Clipping out objects from photos and videos is often a time-consuming process — but Adobe is looking for new ways to change that with deep learning software. Published earlier this month, the research for Deep Image Mapping by Adobe, the Beckman Institute for Advanced Science and Technology and the University of Illinois at Urbana-Champaign aims to improve on software-based clipping solutions.
Researchers have developed a number of different artificially intelligent programs to automatically subtract a background from an image, but most are based on colors. When presented with an image with similar colors such as the greens in a landscape photo, those programs tend to fail, Adobe says. Similar applications also use a very narrow set of data points to train the software, the researchers say, which makes the system biased to only certain types of images.
Adobe’s latest method, however, relies on the structure of the objects in the photograph, not the colors. The program requires the image and a trimap, or a rough sketch of what should be cut from the image that labels the foreground, the background, and a range in between to enable the computer to find the edges.

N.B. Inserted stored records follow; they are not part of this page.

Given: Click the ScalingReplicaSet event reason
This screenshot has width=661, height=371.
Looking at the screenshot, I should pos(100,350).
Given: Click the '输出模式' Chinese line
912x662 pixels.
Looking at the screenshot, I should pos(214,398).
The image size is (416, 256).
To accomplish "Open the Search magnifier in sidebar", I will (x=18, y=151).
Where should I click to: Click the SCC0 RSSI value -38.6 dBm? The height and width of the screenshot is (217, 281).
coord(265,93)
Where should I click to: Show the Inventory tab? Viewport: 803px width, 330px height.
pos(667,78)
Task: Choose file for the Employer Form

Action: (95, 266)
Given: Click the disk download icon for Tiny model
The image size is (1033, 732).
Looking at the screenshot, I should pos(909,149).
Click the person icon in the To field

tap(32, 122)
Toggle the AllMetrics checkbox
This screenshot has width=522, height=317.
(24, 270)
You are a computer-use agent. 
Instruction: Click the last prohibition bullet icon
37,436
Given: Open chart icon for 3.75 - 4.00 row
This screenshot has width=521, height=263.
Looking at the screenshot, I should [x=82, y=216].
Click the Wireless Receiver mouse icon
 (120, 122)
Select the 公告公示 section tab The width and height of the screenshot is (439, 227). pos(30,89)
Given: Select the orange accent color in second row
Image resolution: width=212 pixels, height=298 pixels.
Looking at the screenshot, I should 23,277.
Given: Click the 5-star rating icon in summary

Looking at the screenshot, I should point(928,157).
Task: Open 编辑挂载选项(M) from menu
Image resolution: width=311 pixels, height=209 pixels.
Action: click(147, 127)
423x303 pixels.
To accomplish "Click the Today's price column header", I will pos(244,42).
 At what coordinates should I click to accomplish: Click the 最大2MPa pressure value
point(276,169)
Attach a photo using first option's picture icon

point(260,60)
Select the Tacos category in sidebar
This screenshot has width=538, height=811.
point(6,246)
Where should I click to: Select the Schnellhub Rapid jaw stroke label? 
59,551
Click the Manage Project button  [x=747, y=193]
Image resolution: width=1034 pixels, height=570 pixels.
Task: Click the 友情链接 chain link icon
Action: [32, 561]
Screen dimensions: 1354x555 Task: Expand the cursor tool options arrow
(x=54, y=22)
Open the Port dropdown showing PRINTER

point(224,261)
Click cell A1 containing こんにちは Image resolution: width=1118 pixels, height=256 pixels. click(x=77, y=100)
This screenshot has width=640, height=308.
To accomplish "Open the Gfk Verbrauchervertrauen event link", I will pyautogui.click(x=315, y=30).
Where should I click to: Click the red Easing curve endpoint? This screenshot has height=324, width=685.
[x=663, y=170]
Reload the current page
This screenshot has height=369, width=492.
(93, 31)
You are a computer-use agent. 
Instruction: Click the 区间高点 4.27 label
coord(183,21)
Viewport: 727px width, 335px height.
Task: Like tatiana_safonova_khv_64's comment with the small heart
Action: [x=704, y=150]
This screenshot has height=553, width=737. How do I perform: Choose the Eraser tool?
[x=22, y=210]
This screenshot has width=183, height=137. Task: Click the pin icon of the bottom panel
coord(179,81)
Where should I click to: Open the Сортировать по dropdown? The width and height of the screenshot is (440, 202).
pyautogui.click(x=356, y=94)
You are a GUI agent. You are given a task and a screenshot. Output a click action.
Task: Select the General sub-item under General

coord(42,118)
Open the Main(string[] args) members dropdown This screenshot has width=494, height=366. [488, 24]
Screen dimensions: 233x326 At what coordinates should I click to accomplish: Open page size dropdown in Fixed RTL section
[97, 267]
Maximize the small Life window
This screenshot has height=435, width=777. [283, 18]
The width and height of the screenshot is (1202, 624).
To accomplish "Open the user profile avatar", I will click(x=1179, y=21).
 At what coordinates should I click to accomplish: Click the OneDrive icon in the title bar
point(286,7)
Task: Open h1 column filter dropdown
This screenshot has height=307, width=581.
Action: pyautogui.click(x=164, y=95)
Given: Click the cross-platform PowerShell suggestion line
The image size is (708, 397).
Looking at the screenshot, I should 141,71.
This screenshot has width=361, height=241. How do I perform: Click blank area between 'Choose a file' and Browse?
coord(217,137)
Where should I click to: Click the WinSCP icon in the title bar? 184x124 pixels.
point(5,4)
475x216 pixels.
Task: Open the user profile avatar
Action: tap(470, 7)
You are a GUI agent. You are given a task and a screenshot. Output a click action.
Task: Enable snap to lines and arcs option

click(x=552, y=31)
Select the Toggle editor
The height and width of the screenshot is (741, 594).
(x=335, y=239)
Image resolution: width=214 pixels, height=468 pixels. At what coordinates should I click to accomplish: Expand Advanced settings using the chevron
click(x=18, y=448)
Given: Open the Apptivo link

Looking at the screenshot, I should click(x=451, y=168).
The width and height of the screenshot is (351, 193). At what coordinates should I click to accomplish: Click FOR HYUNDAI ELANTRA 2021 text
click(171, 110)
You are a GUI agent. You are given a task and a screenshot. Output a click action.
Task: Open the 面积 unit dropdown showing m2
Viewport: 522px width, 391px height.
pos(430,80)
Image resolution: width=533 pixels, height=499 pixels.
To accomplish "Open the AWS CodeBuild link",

The program works by learning the structure of alpha mattes, or the “color” channel that contains all the transparencies in an image. Common alpha mattes include hair and fur as well as semi-transparent objects or even optical blur created from a slow shutter speed. The research team used 49,300 images to train the deep learning program and 1,000 images to test its accuracy. By recognizing the structure instead of separating by color, the program has achieved accurate results even in images with similar tones.
Adobe’s process puts the image through two rounds of encoding, the first to find those edges and the second to refine the details for more accurate clips.
While artificially intelligent image clipping methods are still under research, Adobe’s latest look into the process could mean better clipping tools will eventually make their way inside programs like Photoshop and Premiere Pro — and even the possibility of eliminating the traditional green screen if the feature is robust enough.